Cランク2571人(298人増)は中央大学附属横浜[1回]64人減が目に留まる。他のランクでも同様だが、26年はMARCHなどの付属校が受験者数を軒並みと言っていいほど減らしている点も大きな特徴となっている。ここには構造的な要因があると、森上展安・森上教育研究所代表は見ている。この点についても後日詳細に検討してみたい。Dランク3151人(264人増)はほとんどが増加している中で、受験者数をわずかとはいえ減らしている学校が神奈川に集まっていることに気が付く。森村学園[1回]25人減、公文国際学園[A]18人減、ここからは一桁減だが、山手学院[A日程]、日本大学[A-1日程]、そして東京・八王子市の帝京大学となる。
Eランク3116人(70人増)は男子校が4校に対して女子校は10校もある。ご近所にある実践女子学園[1回午前]と東京女学館[一般学級1回]が37人と36人減らしているのが目立つ。共学校では東洋大学京北[一般1回]25人減、創価[2/1]24人減、日本大学藤沢[1回]20人減が比較的大きい。逆に増やしている学校としては、かえつ有明[2月1日午前]34人増、晃華学園[1回]28人増、目黒日本大学[2月1日午前]25人増、大妻中野[1回アドバンスト]21人増、日本大学第二[1回]20人増が挙げられる。
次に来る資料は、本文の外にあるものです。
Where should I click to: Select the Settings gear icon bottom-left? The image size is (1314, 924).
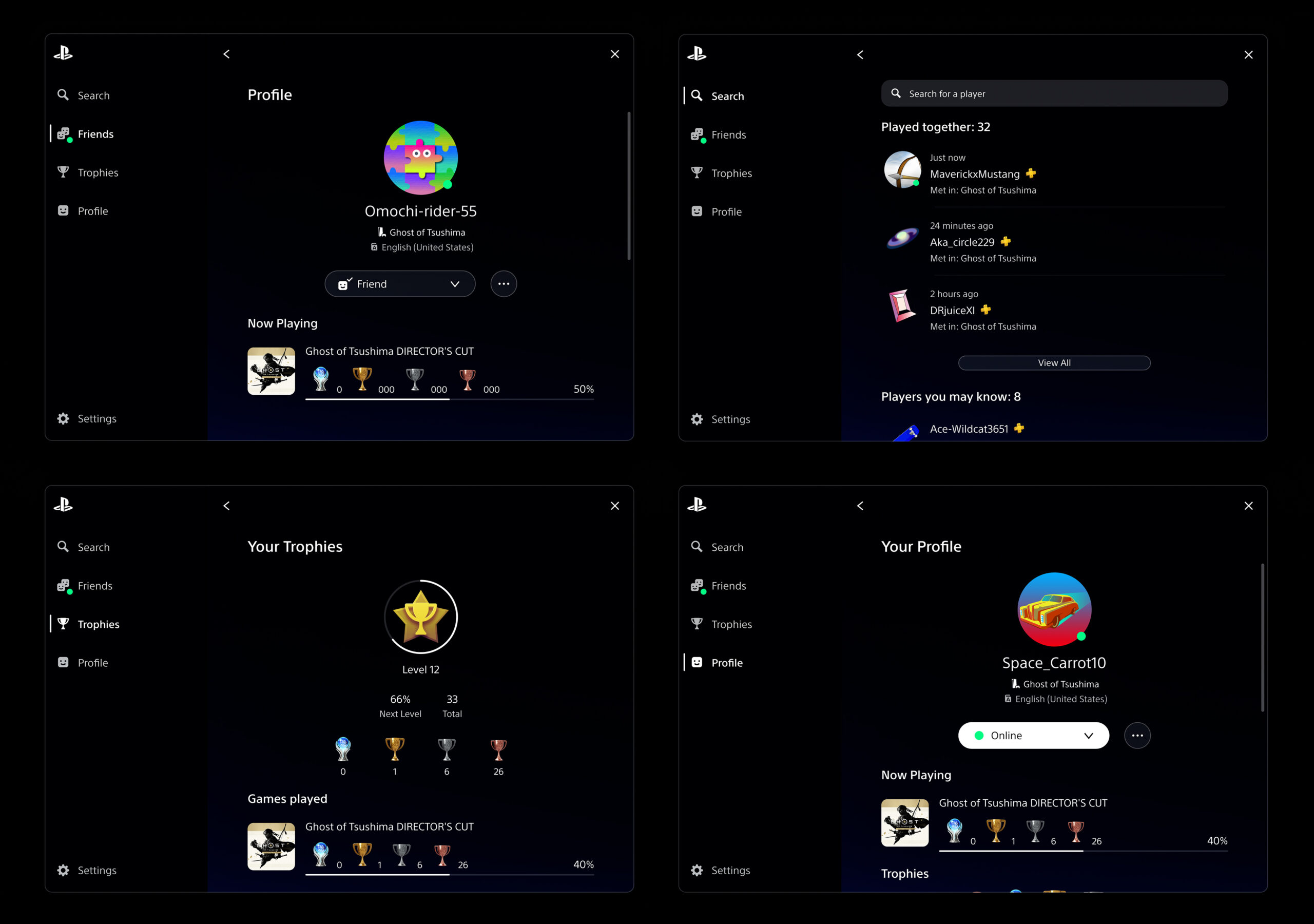pos(63,418)
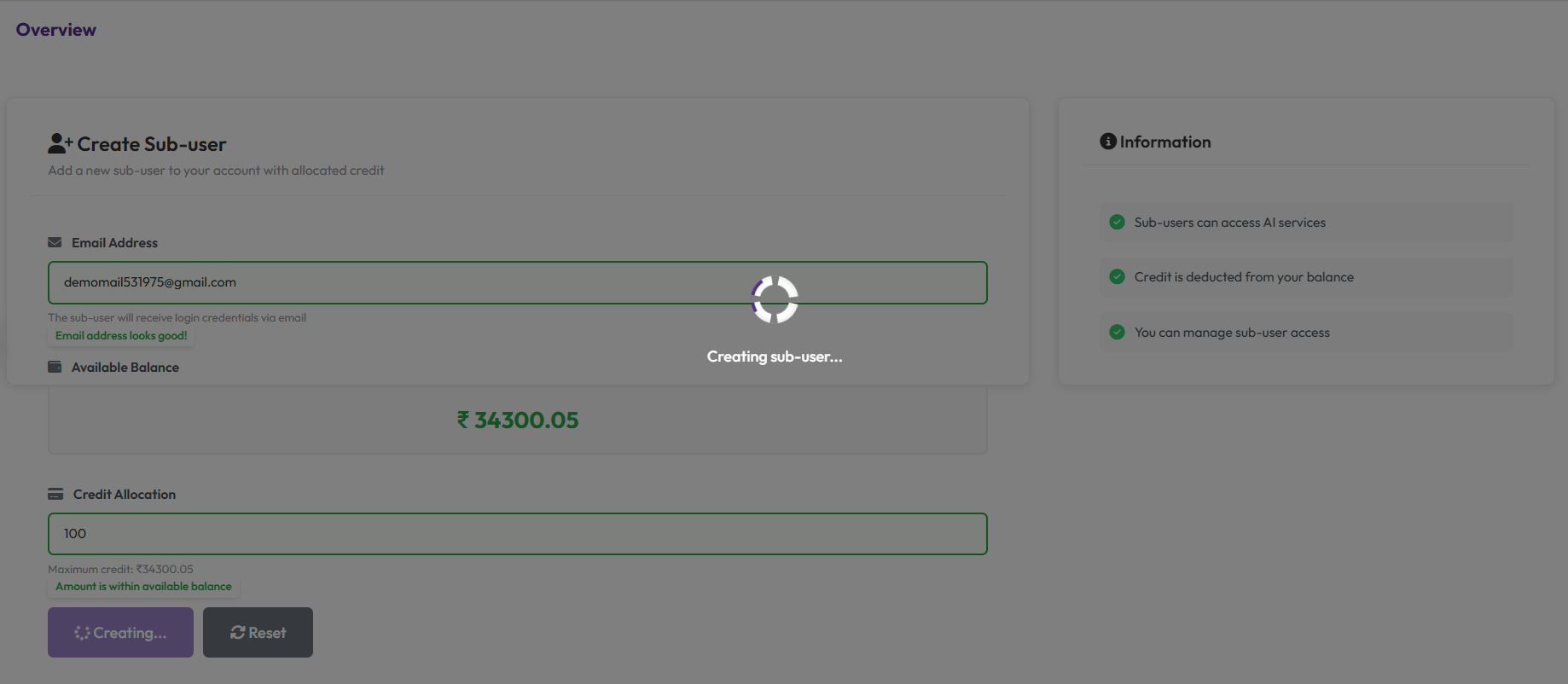Click the ₹ 34300.05 available balance amount
Viewport: 1568px width, 684px height.
point(518,420)
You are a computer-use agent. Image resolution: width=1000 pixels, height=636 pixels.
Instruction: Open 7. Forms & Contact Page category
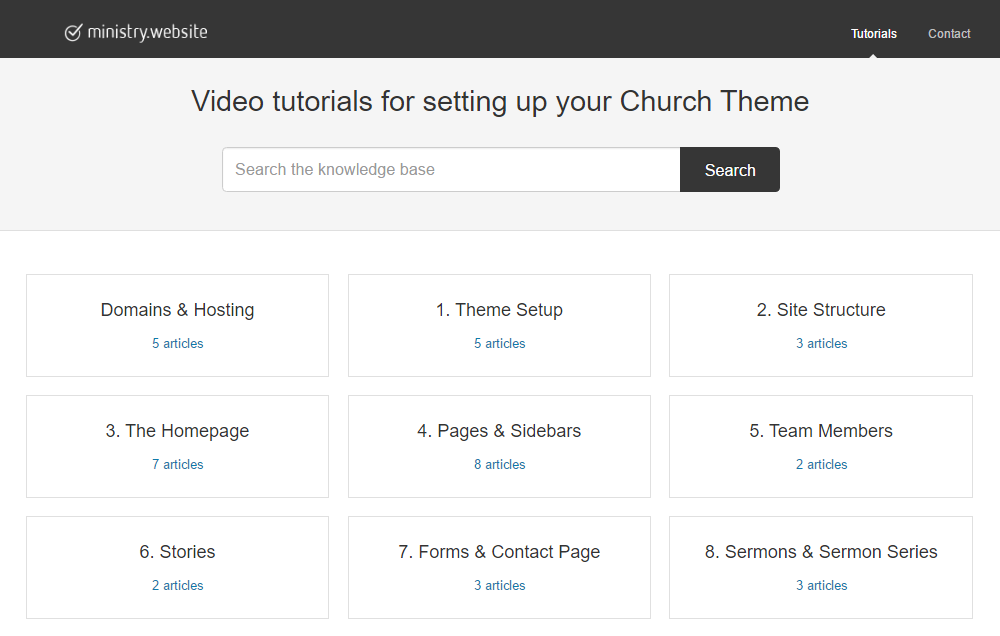pos(499,552)
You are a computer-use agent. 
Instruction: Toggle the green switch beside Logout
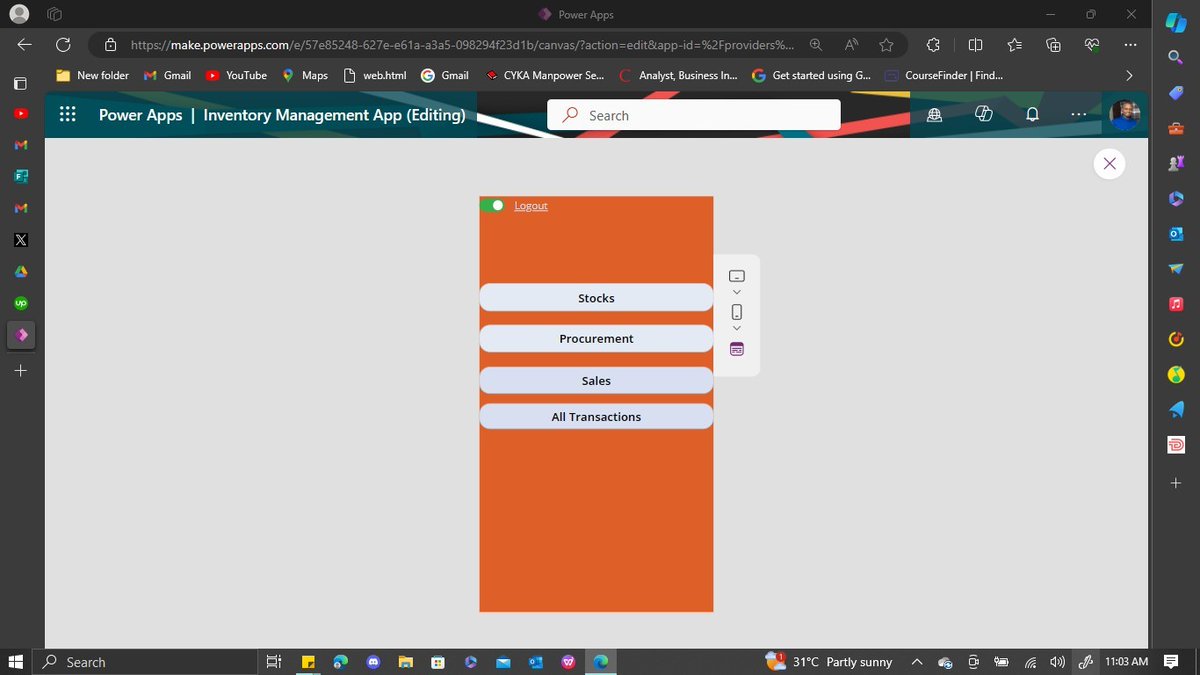(x=496, y=205)
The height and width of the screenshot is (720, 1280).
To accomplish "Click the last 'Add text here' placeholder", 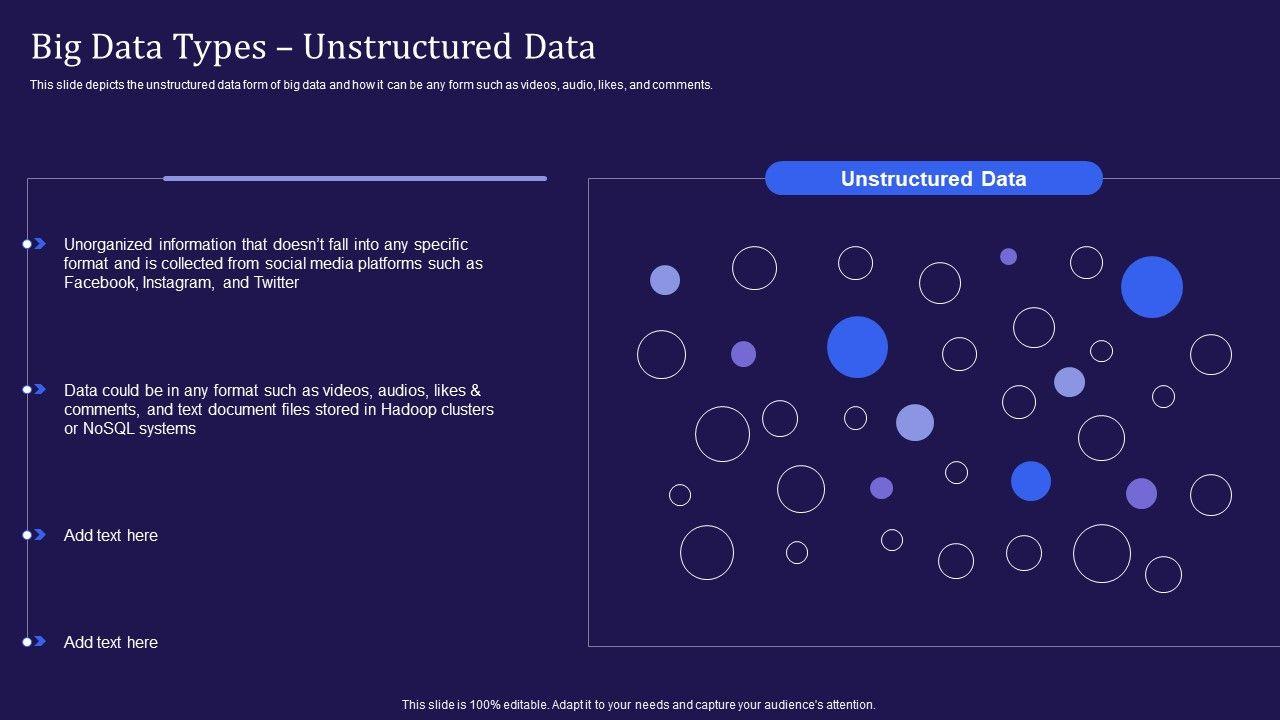I will 111,642.
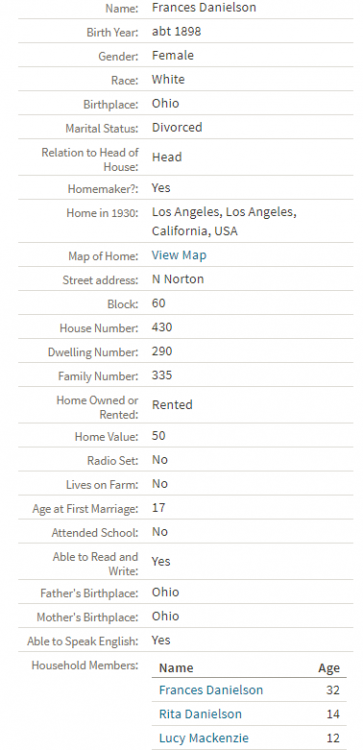Click the N Norton street address value
The width and height of the screenshot is (363, 750).
pos(177,279)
Fランク2456人(33人増)になると男子校は1校だけなのに対して、女子校は8校ある。まず目に付くのが113人減の鎌倉女学院[1次]だろう。同じ鎌倉市内にある清泉女学院[1期]22人増との落差が大きい。日本大学第三[1回]34人減がそれに次ぐ。増加している学校としては、桜丘[1回2科・4科型]82人増、日本工業大学駒場[1回]34人増。聖徳学園[プライマリー][適性検査2科]31人増、横浜女学院[A-1]29人増が目に付く。
Gランク3429人(5人増)は男子校4校に対して女子校は33校もある。そのため、女子受験者数の合計が最も多い。とはいえ、学校間の差も開いており、共学化への道を歩むところが今後も出てきそうである。受験者数が増加している学校を見ておこう。文教大学付属[1回]49人増、京華女子[1回2科・4科型午前]と横浜女学院[A-2]が各33人増、富士見丘[WILL]とトキワ松学園[1回]の各31人が好調のようである。
Hランク1688人(132人増)も念のため見ておこう。まず、新たに始めた頌栄女子学院[1回英語利用]47人が注目される。先行した豊島岡女子学園ほどではないものの、しっかり受験生を確保できた。英語利用入試は堅実で、山脇学園[英語A]75人、三輪田学園[1回午前英検利用]47人のように受験生を集めている。淑徳SGから校名を変更した小石川淑徳学園が[1回一般]21人増と前年比で2倍増したのは、他の小石川を冠した学校からの連想もあずかっているかもしれない。